Extracted records START

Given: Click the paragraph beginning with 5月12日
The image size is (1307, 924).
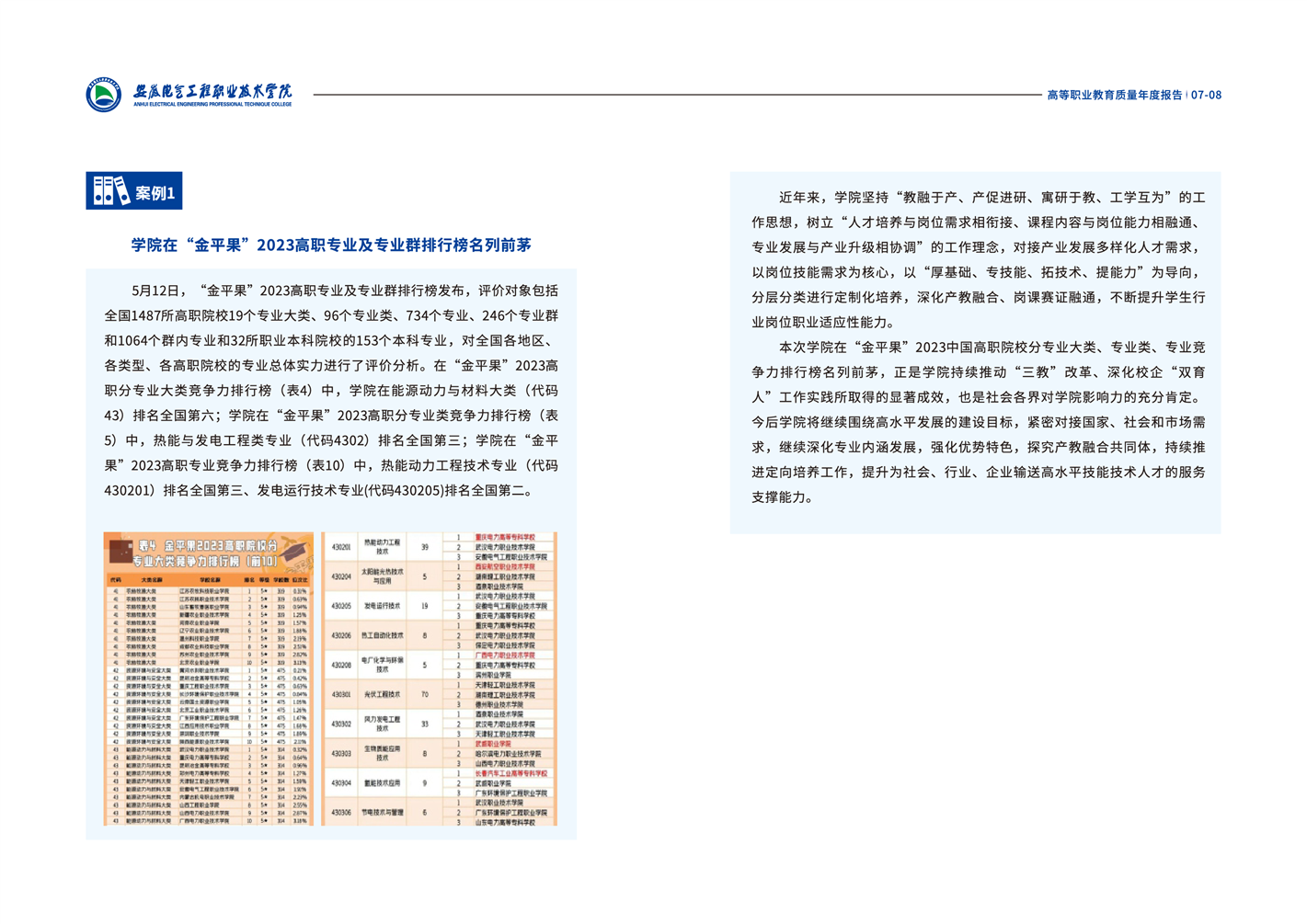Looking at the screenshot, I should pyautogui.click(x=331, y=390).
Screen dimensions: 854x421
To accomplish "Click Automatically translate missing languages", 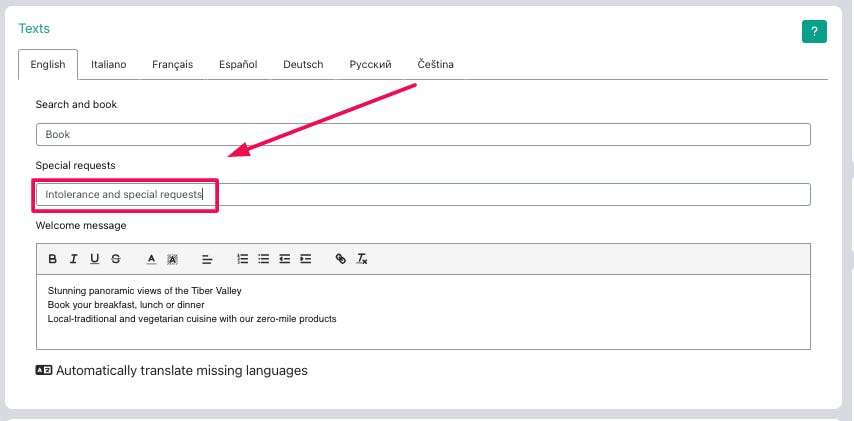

Extracted records END

The answer must be a word-for-word copy of all the entries, containing no pictures.

Given: Click the paragraph beginning with 5月12日
The image size is (1307, 924).
Looking at the screenshot, I should pyautogui.click(x=331, y=390).
Screen dimensions: 854x421
To accomplish "Click Automatically translate missing languages", 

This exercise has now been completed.